THE PROBLEM:
What is needed here is every record, retyped without any change.

[Saved entries]
- - - - - - -
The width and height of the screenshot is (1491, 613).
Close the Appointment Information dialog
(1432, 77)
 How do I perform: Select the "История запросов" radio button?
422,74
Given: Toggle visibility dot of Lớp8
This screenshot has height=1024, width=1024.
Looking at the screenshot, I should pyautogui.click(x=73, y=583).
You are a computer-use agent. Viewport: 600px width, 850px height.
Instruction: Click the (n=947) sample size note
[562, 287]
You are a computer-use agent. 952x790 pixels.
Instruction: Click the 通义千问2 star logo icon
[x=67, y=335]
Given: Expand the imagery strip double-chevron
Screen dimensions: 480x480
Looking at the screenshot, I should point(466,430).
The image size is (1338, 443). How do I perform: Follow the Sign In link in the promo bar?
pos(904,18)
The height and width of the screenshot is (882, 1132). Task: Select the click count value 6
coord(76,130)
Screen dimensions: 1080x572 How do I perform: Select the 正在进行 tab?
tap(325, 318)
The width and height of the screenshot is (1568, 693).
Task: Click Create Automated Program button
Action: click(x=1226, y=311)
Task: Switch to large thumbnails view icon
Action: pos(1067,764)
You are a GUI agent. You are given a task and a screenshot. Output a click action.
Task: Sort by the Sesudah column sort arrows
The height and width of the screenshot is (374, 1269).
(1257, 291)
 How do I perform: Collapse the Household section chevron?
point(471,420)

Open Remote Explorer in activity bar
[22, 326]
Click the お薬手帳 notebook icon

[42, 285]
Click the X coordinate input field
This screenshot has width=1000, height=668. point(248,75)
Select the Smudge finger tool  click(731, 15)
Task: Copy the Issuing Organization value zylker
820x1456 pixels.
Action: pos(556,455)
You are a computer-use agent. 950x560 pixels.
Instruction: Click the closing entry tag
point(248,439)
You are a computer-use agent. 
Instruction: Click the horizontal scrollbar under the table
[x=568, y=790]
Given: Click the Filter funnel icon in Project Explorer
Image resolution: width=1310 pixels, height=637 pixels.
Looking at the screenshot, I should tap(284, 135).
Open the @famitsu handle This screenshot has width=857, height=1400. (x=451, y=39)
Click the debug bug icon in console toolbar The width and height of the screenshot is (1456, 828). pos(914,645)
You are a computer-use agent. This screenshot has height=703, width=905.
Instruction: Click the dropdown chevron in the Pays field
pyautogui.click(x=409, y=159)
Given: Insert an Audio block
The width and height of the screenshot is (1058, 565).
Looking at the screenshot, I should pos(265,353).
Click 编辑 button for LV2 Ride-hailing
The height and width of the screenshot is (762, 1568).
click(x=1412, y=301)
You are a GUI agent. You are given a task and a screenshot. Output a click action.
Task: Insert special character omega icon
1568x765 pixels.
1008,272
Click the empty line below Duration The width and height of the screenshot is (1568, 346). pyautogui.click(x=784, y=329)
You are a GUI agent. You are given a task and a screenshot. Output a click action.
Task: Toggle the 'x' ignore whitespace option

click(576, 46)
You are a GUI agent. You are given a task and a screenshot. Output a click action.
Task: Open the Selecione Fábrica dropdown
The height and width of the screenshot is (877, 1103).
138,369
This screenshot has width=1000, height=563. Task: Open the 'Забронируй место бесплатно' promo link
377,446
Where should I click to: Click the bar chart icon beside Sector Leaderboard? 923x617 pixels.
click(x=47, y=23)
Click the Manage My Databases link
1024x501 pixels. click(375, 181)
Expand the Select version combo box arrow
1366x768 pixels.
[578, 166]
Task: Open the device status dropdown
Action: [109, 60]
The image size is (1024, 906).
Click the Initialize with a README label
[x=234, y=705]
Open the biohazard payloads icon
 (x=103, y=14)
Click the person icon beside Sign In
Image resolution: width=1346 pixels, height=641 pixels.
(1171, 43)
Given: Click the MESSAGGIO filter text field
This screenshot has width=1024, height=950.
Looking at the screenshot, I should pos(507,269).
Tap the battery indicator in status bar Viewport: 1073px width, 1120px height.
- - - - - - -
SOLUTION FOR THIS EXERCISE:
The width and height of the screenshot is (1491, 613).
Close the Appointment Information dialog
(1432, 77)
 How do I perform: Select the "История запросов" radio button?
422,74
Given: Toggle visibility dot of Lớp8
This screenshot has height=1024, width=1024.
Looking at the screenshot, I should pyautogui.click(x=73, y=583).
You are a computer-use agent. Viewport: 600px width, 850px height.
Instruction: Click the (n=947) sample size note
[562, 287]
You are a computer-use agent. 952x790 pixels.
Instruction: Click the 通义千问2 star logo icon
[x=67, y=335]
Given: Expand the imagery strip double-chevron
Screen dimensions: 480x480
Looking at the screenshot, I should point(466,430).
The image size is (1338, 443). How do I perform: Follow the Sign In link in the promo bar?
pos(904,18)
The height and width of the screenshot is (882, 1132). Task: Select the click count value 6
coord(76,130)
Screen dimensions: 1080x572 How do I perform: Select the 正在进行 tab?
tap(325, 318)
The width and height of the screenshot is (1568, 693).
Task: Click Create Automated Program button
Action: click(x=1226, y=311)
Task: Switch to large thumbnails view icon
Action: pos(1067,764)
You are a GUI agent. You are given a task and a screenshot. Output a click action.
Task: Sort by the Sesudah column sort arrows
The height and width of the screenshot is (374, 1269).
(1257, 291)
 How do I perform: Collapse the Household section chevron?
point(471,420)

Open Remote Explorer in activity bar
[22, 326]
Click the お薬手帳 notebook icon

[42, 285]
Click the X coordinate input field
This screenshot has width=1000, height=668. point(248,75)
Select the Smudge finger tool  click(731, 15)
Task: Copy the Issuing Organization value zylker
820x1456 pixels.
Action: pos(556,455)
You are a computer-use agent. 950x560 pixels.
Instruction: Click the closing entry tag
point(248,439)
You are a computer-use agent. 
Instruction: Click the horizontal scrollbar under the table
[x=568, y=790]
Given: Click the Filter funnel icon in Project Explorer
Image resolution: width=1310 pixels, height=637 pixels.
Looking at the screenshot, I should tap(284, 135).
Open the @famitsu handle This screenshot has width=857, height=1400. (x=451, y=39)
Click the debug bug icon in console toolbar The width and height of the screenshot is (1456, 828). pos(914,645)
You are a computer-use agent. This screenshot has height=703, width=905.
Instruction: Click the dropdown chevron in the Pays field
pyautogui.click(x=409, y=159)
Given: Insert an Audio block
The width and height of the screenshot is (1058, 565).
Looking at the screenshot, I should pos(265,353).
Click 编辑 button for LV2 Ride-hailing
The height and width of the screenshot is (762, 1568).
click(x=1412, y=301)
You are a GUI agent. You are given a task and a screenshot. Output a click action.
Task: Insert special character omega icon
1568x765 pixels.
1008,272
Click the empty line below Duration The width and height of the screenshot is (1568, 346). pyautogui.click(x=784, y=329)
You are a GUI agent. You are given a task and a screenshot. Output a click action.
Task: Toggle the 'x' ignore whitespace option

click(576, 46)
You are a GUI agent. You are given a task and a screenshot. Output a click action.
Task: Open the Selecione Fábrica dropdown
The height and width of the screenshot is (877, 1103).
138,369
This screenshot has width=1000, height=563. Task: Open the 'Забронируй место бесплатно' promo link
377,446
Where should I click to: Click the bar chart icon beside Sector Leaderboard? 923x617 pixels.
click(x=47, y=23)
Click the Manage My Databases link
1024x501 pixels. click(375, 181)
Expand the Select version combo box arrow
1366x768 pixels.
[578, 166]
Task: Open the device status dropdown
Action: [109, 60]
The image size is (1024, 906).
Click the Initialize with a README label
[x=234, y=705]
Open the biohazard payloads icon
 (x=103, y=14)
Click the person icon beside Sign In
Image resolution: width=1346 pixels, height=641 pixels.
(1171, 43)
Given: Click the MESSAGGIO filter text field
This screenshot has width=1024, height=950.
Looking at the screenshot, I should pos(507,269).
Tap the battery indicator in status bar Viewport: 1073px width, 1120px height.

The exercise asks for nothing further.